▶ [DATA SECTION]
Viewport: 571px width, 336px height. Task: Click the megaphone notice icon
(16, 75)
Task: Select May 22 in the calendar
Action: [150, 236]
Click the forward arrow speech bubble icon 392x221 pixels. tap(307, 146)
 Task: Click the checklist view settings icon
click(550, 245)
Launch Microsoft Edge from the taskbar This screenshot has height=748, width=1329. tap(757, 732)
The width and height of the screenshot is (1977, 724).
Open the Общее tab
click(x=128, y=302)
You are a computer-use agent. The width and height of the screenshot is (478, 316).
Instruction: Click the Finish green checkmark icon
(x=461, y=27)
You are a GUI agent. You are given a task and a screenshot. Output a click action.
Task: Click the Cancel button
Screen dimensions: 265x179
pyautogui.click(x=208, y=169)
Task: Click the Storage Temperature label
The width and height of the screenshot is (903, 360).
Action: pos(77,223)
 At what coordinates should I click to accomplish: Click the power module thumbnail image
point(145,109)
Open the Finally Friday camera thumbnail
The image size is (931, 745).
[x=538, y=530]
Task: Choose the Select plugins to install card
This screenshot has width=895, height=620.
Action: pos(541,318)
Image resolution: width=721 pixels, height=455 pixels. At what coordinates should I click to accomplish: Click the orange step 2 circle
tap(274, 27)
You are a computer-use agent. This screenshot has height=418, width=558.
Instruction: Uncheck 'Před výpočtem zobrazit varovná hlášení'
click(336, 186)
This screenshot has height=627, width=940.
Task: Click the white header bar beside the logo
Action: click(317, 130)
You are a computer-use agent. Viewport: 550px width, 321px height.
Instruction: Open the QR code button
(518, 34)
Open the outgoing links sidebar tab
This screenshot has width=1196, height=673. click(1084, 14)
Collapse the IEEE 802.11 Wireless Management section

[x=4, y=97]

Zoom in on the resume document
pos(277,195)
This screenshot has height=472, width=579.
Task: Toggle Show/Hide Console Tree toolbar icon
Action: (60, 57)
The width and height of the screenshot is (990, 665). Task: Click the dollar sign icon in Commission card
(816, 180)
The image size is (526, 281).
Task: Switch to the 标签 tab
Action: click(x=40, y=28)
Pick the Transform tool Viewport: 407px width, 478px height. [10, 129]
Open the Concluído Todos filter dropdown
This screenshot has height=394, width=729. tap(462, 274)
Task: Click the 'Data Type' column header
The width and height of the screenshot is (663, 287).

▶ [EXERCISE GOAL] Nothing in the records should differ from the original when you retype them.

▶ [RESULT OF THE TASK]
Viewport: 571px width, 336px height. Task: Click the megaphone notice icon
(16, 75)
Task: Select May 22 in the calendar
Action: [150, 236]
Click the forward arrow speech bubble icon 392x221 pixels. tap(307, 146)
 Task: Click the checklist view settings icon
click(550, 245)
Launch Microsoft Edge from the taskbar This screenshot has height=748, width=1329. tap(757, 732)
The width and height of the screenshot is (1977, 724).
Open the Общее tab
click(x=128, y=302)
You are a computer-use agent. The width and height of the screenshot is (478, 316).
Instruction: Click the Finish green checkmark icon
(x=461, y=27)
You are a GUI agent. You are given a task and a screenshot. Output a click action.
Task: Click the Cancel button
Screen dimensions: 265x179
pyautogui.click(x=208, y=169)
Task: Click the Storage Temperature label
The width and height of the screenshot is (903, 360).
Action: pos(77,223)
 At what coordinates should I click to accomplish: Click the power module thumbnail image
point(145,109)
Open the Finally Friday camera thumbnail
The image size is (931, 745).
[x=538, y=530]
Task: Choose the Select plugins to install card
This screenshot has width=895, height=620.
Action: pos(541,318)
Image resolution: width=721 pixels, height=455 pixels. At what coordinates should I click to accomplish: Click the orange step 2 circle
tap(274, 27)
You are a computer-use agent. This screenshot has height=418, width=558.
Instruction: Uncheck 'Před výpočtem zobrazit varovná hlášení'
click(336, 186)
This screenshot has height=627, width=940.
Task: Click the white header bar beside the logo
Action: click(317, 130)
You are a computer-use agent. Viewport: 550px width, 321px height.
Instruction: Open the QR code button
(518, 34)
Open the outgoing links sidebar tab
This screenshot has width=1196, height=673. click(1084, 14)
Collapse the IEEE 802.11 Wireless Management section

[x=4, y=97]

Zoom in on the resume document
pos(277,195)
This screenshot has height=472, width=579.
Task: Toggle Show/Hide Console Tree toolbar icon
Action: (60, 57)
The width and height of the screenshot is (990, 665). Task: Click the dollar sign icon in Commission card
(816, 180)
The image size is (526, 281).
Task: Switch to the 标签 tab
Action: click(x=40, y=28)
Pick the Transform tool Viewport: 407px width, 478px height. [10, 129]
Open the Concluído Todos filter dropdown
This screenshot has height=394, width=729. tap(462, 274)
Task: Click the 'Data Type' column header
The width and height of the screenshot is (663, 287).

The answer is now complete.